Measuring a global city may be worthwhile to try to put things into categories,
something that humans have known to be good at, but in doing so we are simultaneously
creating barriers and excluding other cities. Especially cities in the global south that
should, in my opinion be considered “global,” like many of the cities in Brazil, especially
after its hosting of the Olympics.
Where the controversy begins is the line of separation that makes the global south
not applicable due to financial means. Brazil’s cities are particular examples where
globalization has played a tremendous role. In this case, I believe that Friedman (and
Sassen and many other writers we have read…) hypothesis is very limited, especially
looking at the structures of New York and Sao Paulo, as well as traveling to the various
cities I have recently been to in Latin America.
Globalization is constantly infiltrating countries, and their core cities, as well as
the smaller peripheral cities that get this “residual globalization,” are in politically,
socially and economically being effected.
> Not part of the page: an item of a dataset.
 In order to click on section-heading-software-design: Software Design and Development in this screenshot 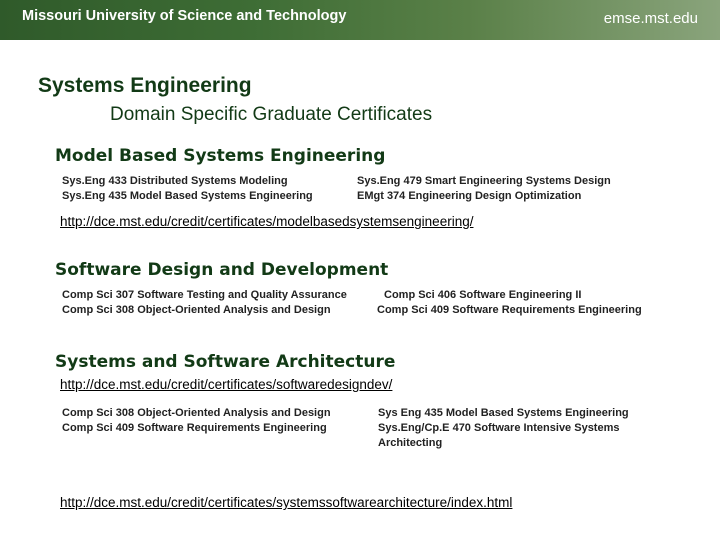, I will do `click(222, 270)`.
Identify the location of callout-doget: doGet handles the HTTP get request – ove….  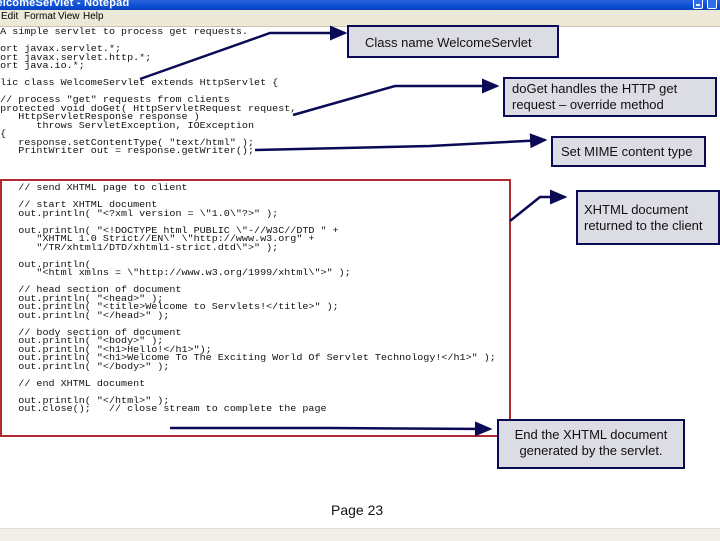
(610, 97).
By placing specific “regulations” and “rules” in
defining what a global city is, grossly oversimplifies what is occurring in the world today.
In reality, I believe that every city can be named a global city because as I said in my fifth
reaction paper, if they aren’t holding capital or being extremely infiltrated by globalizing
powers, they are at least getting “residual globalization” from the surrounding countries
or cities (if not in form of capital, in form of environmental issues that they must fix.)